Order Theory – Relation Between Lattice and Semilattice Theory

lattice-ordersorder-theory

When studying inverse-semigroups, idempotent elements play an important role, and semilattices occur naturally as sets of idempotent elements that commute with each other. I have the impression that semilattices are closely related to lattices, but the following remark on wikipedia makes me wonder how well this relation is really understood (or taught):

Regrettably, it is often the case that standard treatments of lattice theory define a semilattice, if that, and then say no more.

I also wonder how the following statement from a similar question should be interpreted:

any meet semilattice of finite height is also a join semilattice

The following two Hasse diagrams show that this statement is only valid if the semilattice is bounded (i.e. if the underlying semigroup has an identity element):

semilattice lattice

In the left diagram, the meet of $a$ and $b$ is $0$, but their join doesn't exist. Now adjoining an identity element to a semigroup is easy (and canonical), and we can see in the right diagram that this fixes the problem.

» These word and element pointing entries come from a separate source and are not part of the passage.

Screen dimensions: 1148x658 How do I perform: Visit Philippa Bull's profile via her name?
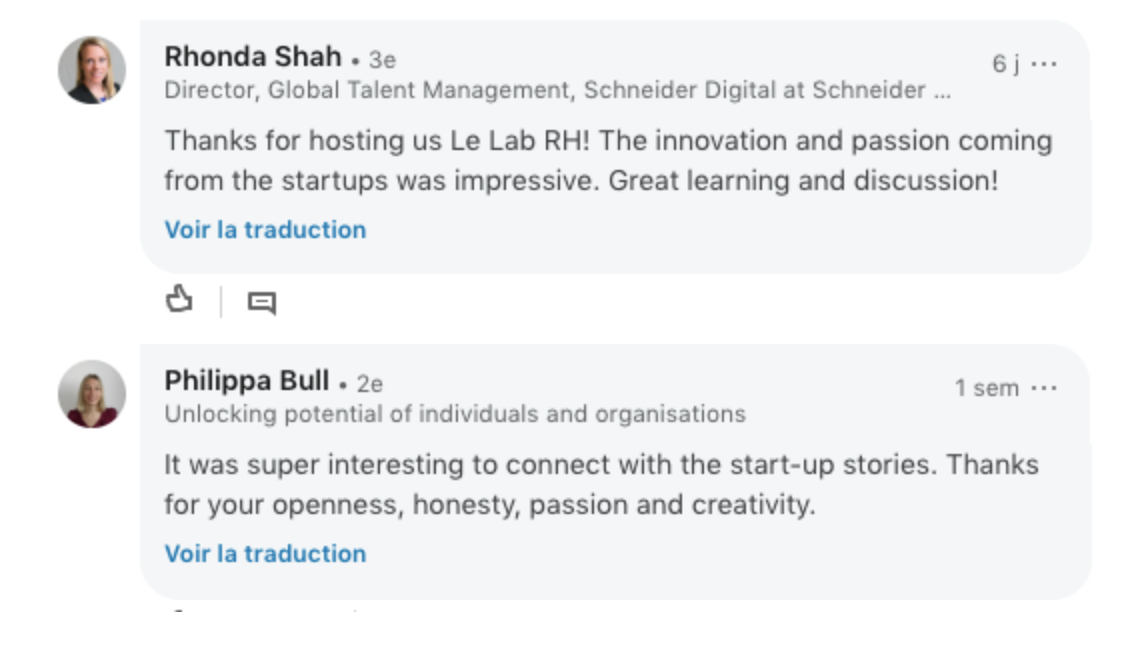click(x=246, y=381)
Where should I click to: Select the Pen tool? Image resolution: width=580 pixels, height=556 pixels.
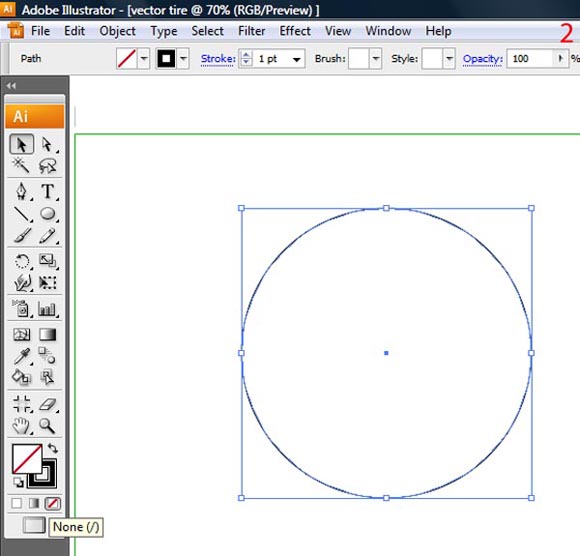[x=21, y=191]
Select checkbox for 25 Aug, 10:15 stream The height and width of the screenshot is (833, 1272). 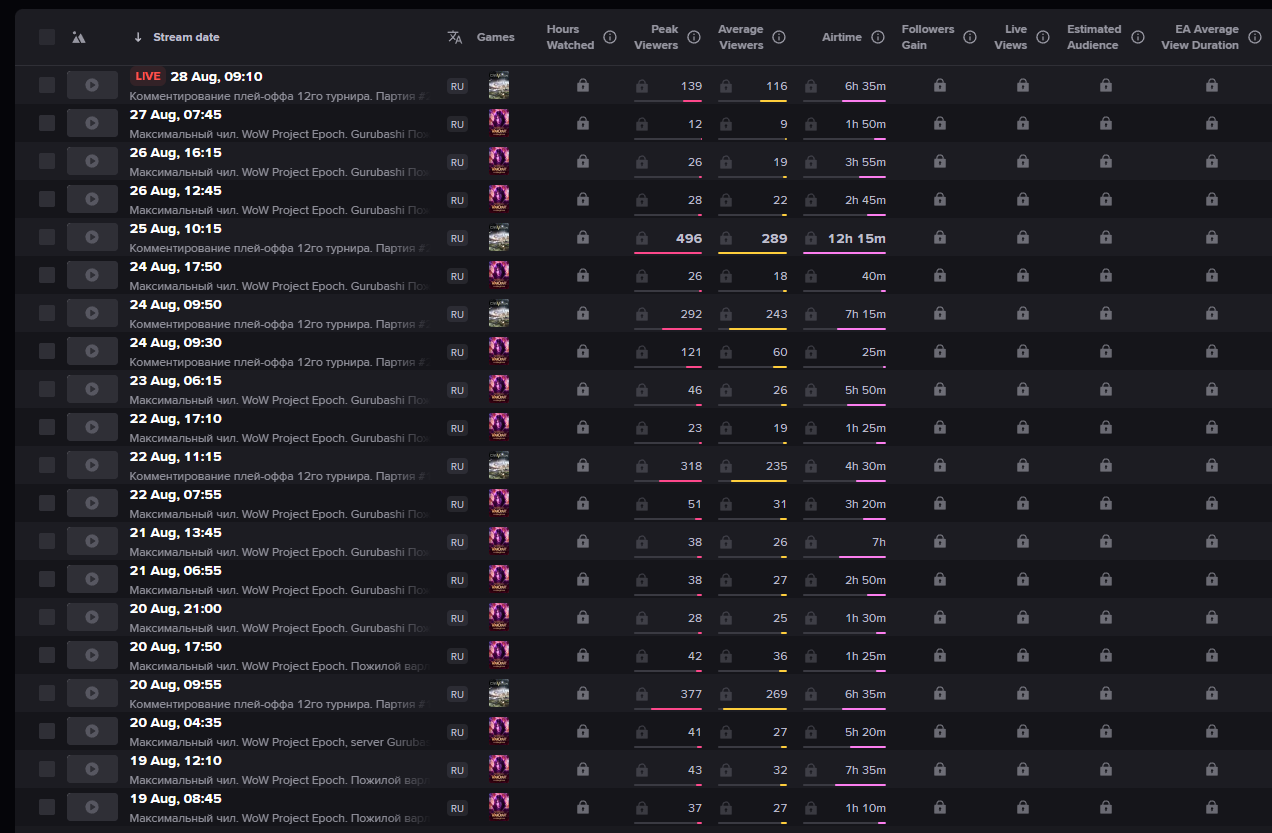point(47,238)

However, what really interests me is how to canonically "invent" all missing joins in the infinite case, similar to the way we can adjoin an identity element to fix the finite case. Would it help if we were given a (compatible) topology or a (compatible) topological uniform structure?

Can the Dedekind–MacNeille completion (which is the smallest complete lattice that contains the given partial order) help to clarify the relation between lattice and semilattice theory?

Best Answer

I will now try to give an answer based on my current understanding.

Can the Dedekind–MacNeille completion (which is the smallest complete lattice that contains the given partial order) help to clarify the relation between lattice and semilattice theory?

For the finite case, the Dedekind–MacNeille completion of a meet semilattice obviously reduces to the adjunction of a maximal element (if it was missing). This is also true for a meet semilattice of finite height, because a lattice of finite height is necessarily complete.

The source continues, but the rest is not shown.